WARNING on Disk Caching

M

Mike Fox

In a boot display utility, I got a warning notice: "Disk Write Caching
Disabled". Couldn't find anything about this in my computer's BIOS
setup, so I'm wondering if this has anything to do with Win XP Pro?

Tried XP's Help but didn't turn up anything.

Thanks

Mike
 
K

Ken Simmons [MSFT]

Hi Mike,

Based on my experience, the problem may be caused by the following factors.

1. Hardware devices.
2. Third party software.
3. The failure of the hard disk.

Please try the following steps and let me know the result. We can narrow
down the
problem with these steps.

Step1. Test the problem in Safe Mode
-----------------------------
1. While your computer is booting up, press F8 to invoke the startup menu.
2. In the startup menu, choose Safe Mode.
3. Please let me know if the disk activity keeps high for several minutes.

Step2. Clean Boot your computer to test the problem
--------------------------------------------
1. Click Start and Click Run, and in the "Open" line, type in "MSCONFIG"
(without
the quotation marks) and click OK.
2. Under the Service tab, check "Hide All Microsoft Services", and then
uncheck all
the services listed.
3. Under the General tab, put a check next to "Selective Startup" and
uncheck all
of its sub-items and click OK.
4. Choose Restart to restart the computer.
5. Check the problem and let me know the result.

Regards,

Ken Simmons

Microsoft Technical Support for Platforms and Business Applications
 
O

OneEye

Mike Fox said:
In a boot display utility, I got a warning notice: "Disk Write Caching
Disabled". Couldn't find anything about this in my computer's BIOS
setup, so I'm wondering if this has anything to do with Win XP Pro?

Tried XP's Help but didn't turn up anything.

Thanks

Mike

To check if you have write caching enabled right click my computer, select
properties then hardware then device manager. Once in device manager open
the disk drives tree, double click or right click and choose properties then
goto policies. There should be a option to enable write caching on the disk.
If this is unticked tick it then retsrt your machine.
 
A

Alan

Hi OneEye,

When I follow your steps on my XP Home machine, the option is grayed out. Is
this feature not always available?

Alan
 
P

Peter

Actually probably not what the MSFT suggests.. I had a similiar experience
and it is an anomaly of the way Windows XP 'sees' your HD, depending on how
it is cabled to your motherboard.. My disk caching was also disabled and
simply moving it to the Promise controller on the mobo solved that, and
while the bios does not recognize the hard drive, the Promise bios will,
although strangely, it also sees it as an scsi drive (which mine is not) So
if you have a Promise connector........................
 
O

Old Geek

He sees the error during the boot display - way before Windows has anything
to do with it.

Try again!
 
M

Mike Fox

You guys are great. OneEye showed how to check my caching in the
Device Manager, and Peter introduced me to Promise.

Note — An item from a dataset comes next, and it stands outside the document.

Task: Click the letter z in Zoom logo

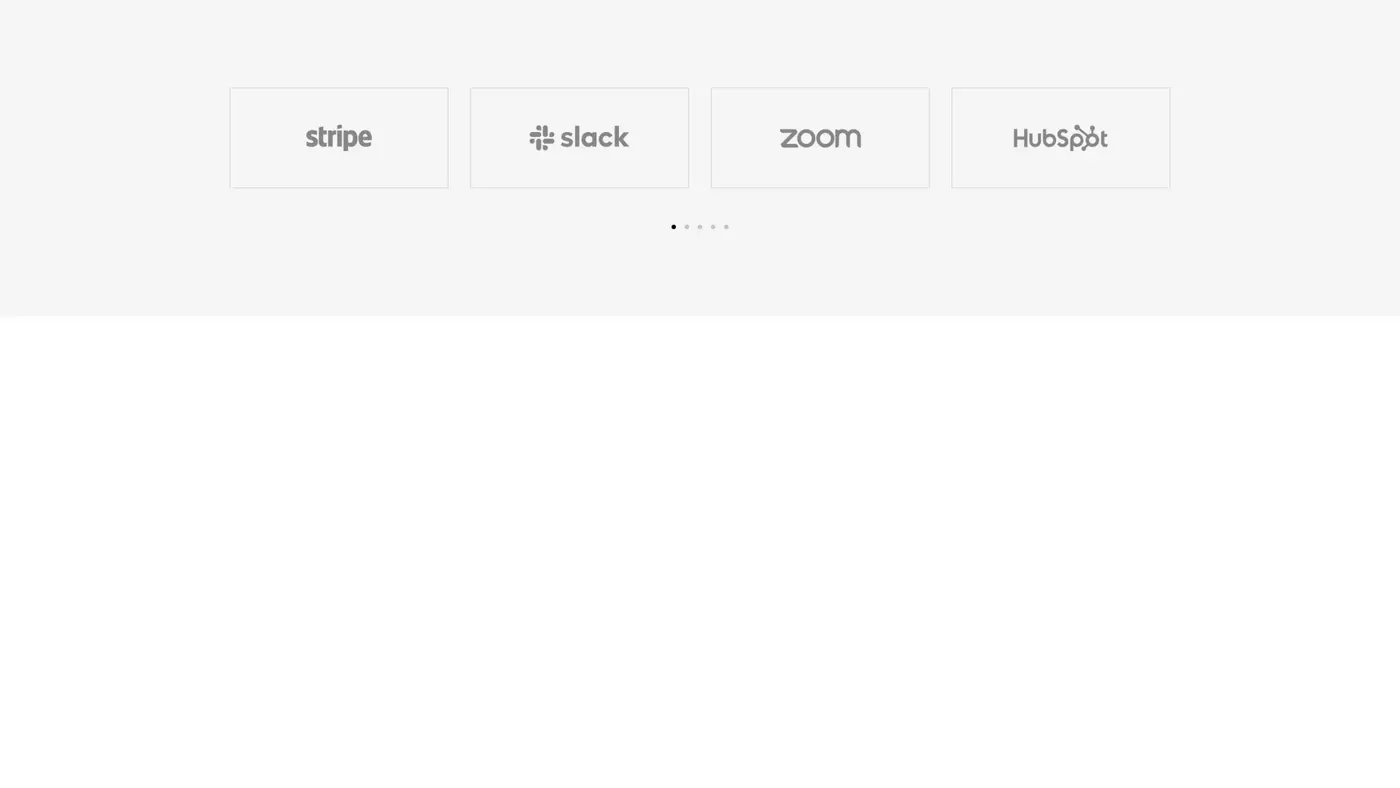Action: (788, 138)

I have a nice homemade computer with three HDD systems. C drive is a
40 GB for the operating system and programs, and it shows caching is
enabled. F drive is a 120 GB catch-all for for playing around with
multi-meg image files, and it shows caching is enabled.

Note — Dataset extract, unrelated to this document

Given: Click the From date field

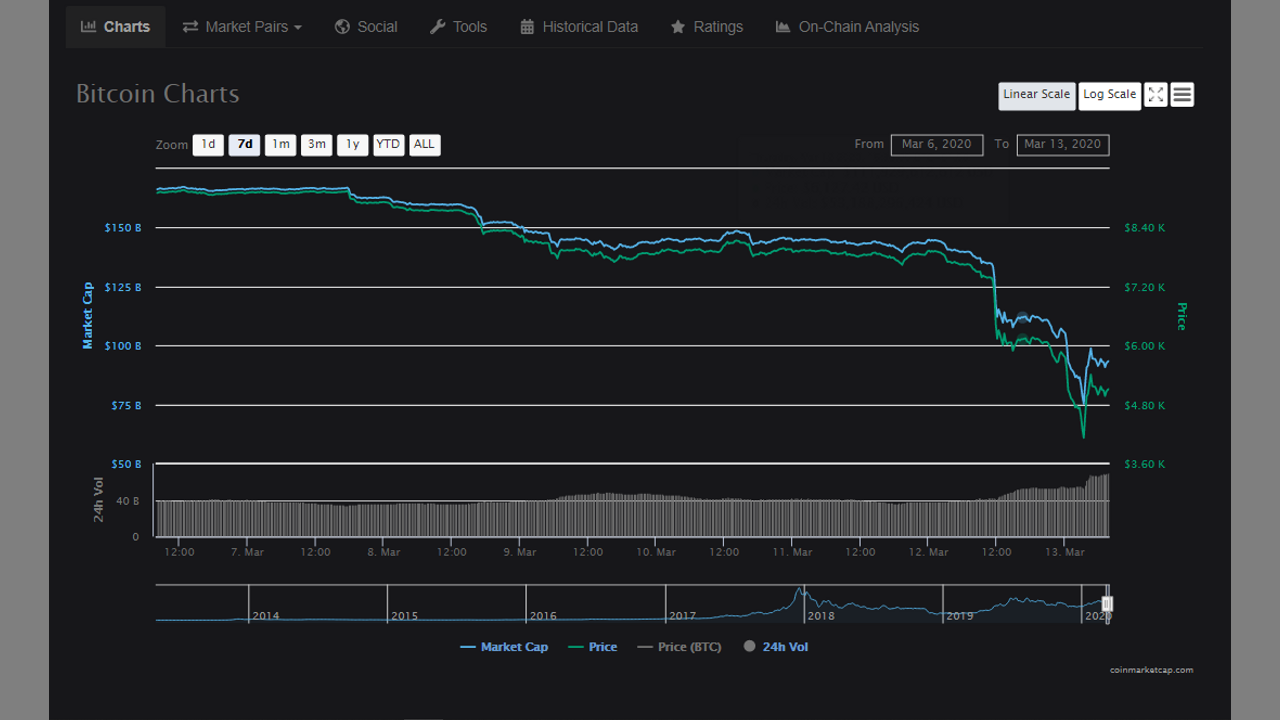Looking at the screenshot, I should 936,145.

G drive is for all my data, and it is two 40 GB IDE connected Promise
SCSI/RAID Controler RAID 1 mirrored HHDs. G's Device Manager
Properties doesn't even show the box to check for caching and does
show it as a SCSI device.

It may be that disk caching in prohibited when the drives are used in
this environment. Anyone know for sure? This is a nice computer with
a AMD Athelon 2700 CPU, and I'm not suffering from a slow computing
that I can see--though faster is always nice.